Maximilian Auffhammer is the George Pardee Professor of International Sustainable Development at the University of California Berkeley. His fields of expertise are environmental and energy economics, with a specific focus on the impacts and regulation of climate change and air pollution.

49 thoughts on “Outlawing Gas Leave a comment

  1. If most of the space heating for existing Berkeley homes is now done with natural gas and natural gas in the future will no longer permitted then gas furnaces will likely be replaced with heat pumps in new homes.

    I dug up the study below that was done by PG&E regarding precooling a home in conjunction with nighttime ventilation. This is even more relevant to the issues brought up by Berkeley’s new requirement that homes must be all electric in the future. Presumably, homes could also be “preheated” when net demand is low.

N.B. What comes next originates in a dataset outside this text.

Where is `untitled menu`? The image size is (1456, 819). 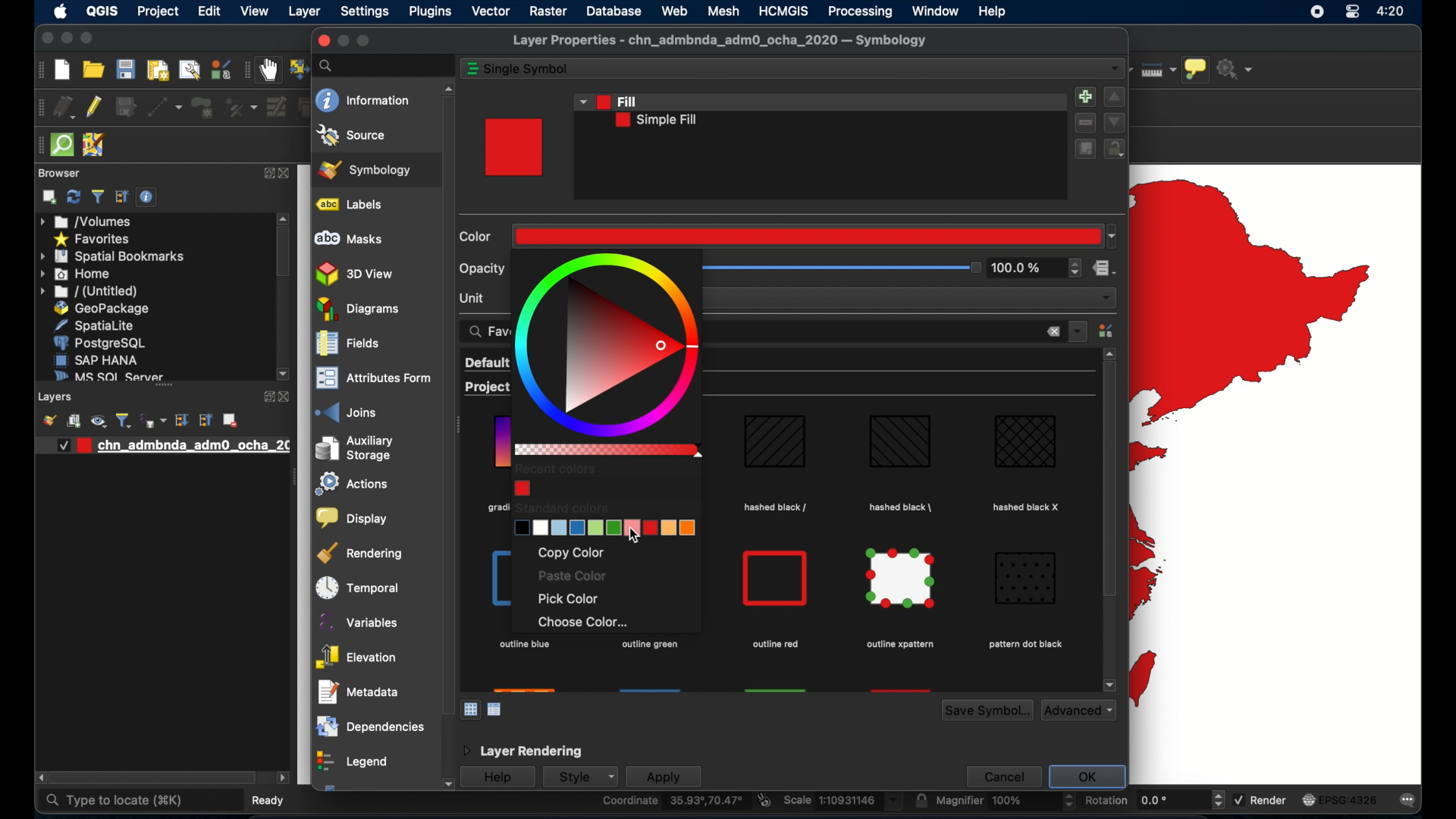 untitled menu is located at coordinates (87, 291).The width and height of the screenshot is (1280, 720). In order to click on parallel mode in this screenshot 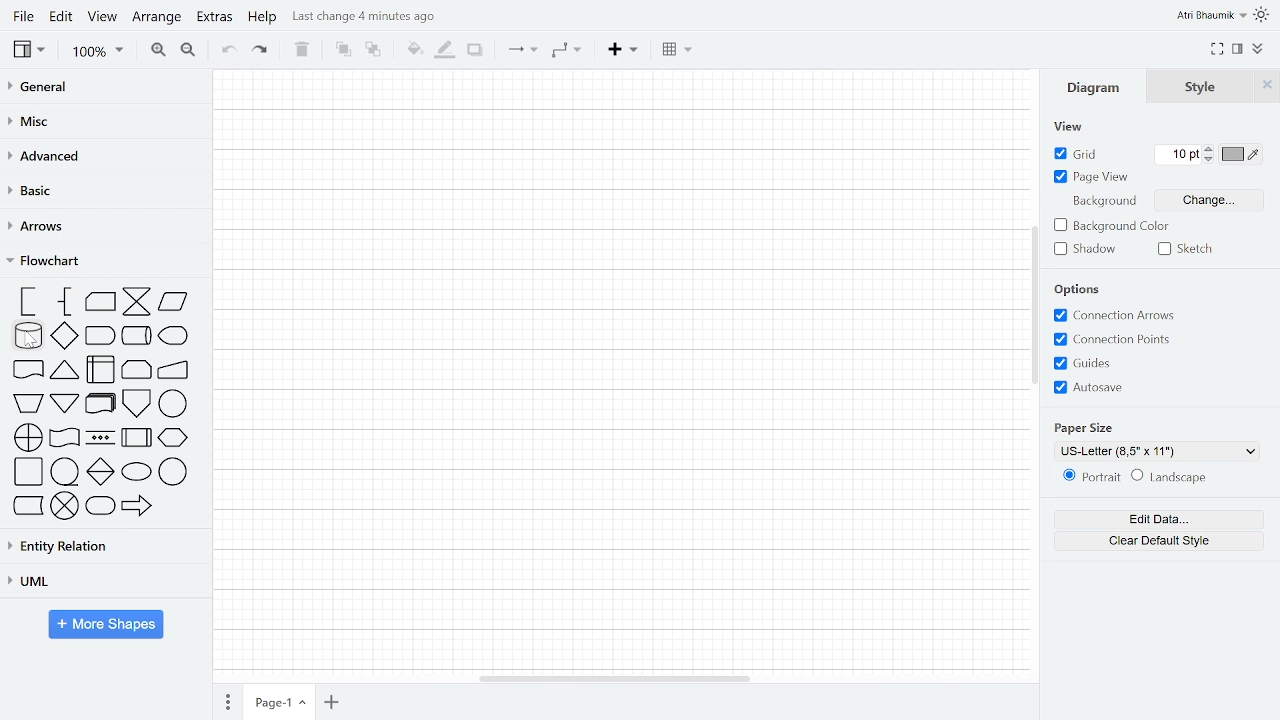, I will do `click(100, 438)`.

    Click to access 1-768.pdf

    Appliances that require a lot of electricity are usually limited to either charging electric vehicles or appliances that generate or move heat. Electric cars could be charged during the day. Combine this with the fact that well insulated homes need very little heating or cooling. These homes could easily use more electricity during the day than they do in the evening. This would solve the dilemma of the duck curve. .
    For super-insulated homes, the amount of heat loss or heat gain may be so little there may be no need to even install ordinary heating or cooling equipment. The heat generated by bodies, stoves, dryers and other heat sources may be adequate for virtually all the heating needs of such a home. The money saved by omitting gas lines, furnaces and air conditioners could help pay for the upgrades to ensure high levels of insulation. This would be especially true in climates like Berkeley where the climate is very mild. Smaller cooling systems may be adequate. In milder climates, perhaps cooling systems could be completely eliminated.